Indian communications satellite

INSAT-4CR was a communications satellite operated by ISRO as part of the Indian National Satellite System. Launched in September 2007, it replaced the INSAT-4C satellite which had been lost in a launch failure the previous year. The satellite was initially stationed in geostationary orbit at a longitude of 74 degrees east, with expected operational life of at least ten years, however this may have been reduced by the underperformance of the Geosynchronous Satellite Launch Vehicle which placed it into orbit. INSAT-4CR is planned to be replaced by GSAT-31, which was launched on February 6, 2019.

==Spacecraft==
INSAT-4CR was constructed by ISRO, and is based around the I-2K satellite bus. A 2168 kg spacecraft, it is equipped with twelve K_{u} band transponders operating at a frequency of 36 MHz, with 140 Watt travelling wave tube amplifiers. The satellite has an effective isotropic radiated power of 51.5 dBW. An additional K_{u} band signal is used as a beacon for tracking.

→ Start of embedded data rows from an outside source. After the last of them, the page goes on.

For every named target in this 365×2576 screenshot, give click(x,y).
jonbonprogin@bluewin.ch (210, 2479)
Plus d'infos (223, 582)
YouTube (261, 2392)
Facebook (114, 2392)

INSAT-4CR operated in a geostationary orbit at a longitudes of 74° East and 48° East, providing communications to India. Broadcasting capacity on INSAT-4CR was allocated to Airtel Digital TV and Sun Direct DTH. At launch, the satellite was carrying 1218 kg of fuel, for raising itself into geostationary orbit, and subsequently operating there for a planned twelve years. Increased expenditure of fuel reaching geostationary orbit, due to launch underperformance, may have resulted in a loss of up to five years of operational life.

==Launch==
INSAT-4CR was launched on 2 September 2007 by the fifth flight of the Geosynchronous Satellite Launch Vehicle, GSLV-F04. The launch occurred at 12:51 UTC on 2 September 2007. The third stage of the carrier rocket underperformed, resulting in the satellite being placed into a lower than planned orbit.

As a result of the underperformance during its launch, INSAT-4CR had to expend maneuvering and station keeping propellant to raise its orbit by more than had originally been planned. It was subsequently reported by Indian news agencies that ISRO had lost track of the satellite's orbit, and could not locate the spacecraft until NASA identified it several days later, however, ISRO denied these claims. As a result of these failures, the operational lifetime of the satellite was reportedly decreased by up to five years.

== End of life and replacement ==
Towards the end of its service life INSAT-4CR was relocated from 74°E to 48°E slot on 10 February 2017 where it stayed until being retired and placed into graveyard orbit on 24 November 2020. Services of INSAT-4CR were handed over to GSAT-31.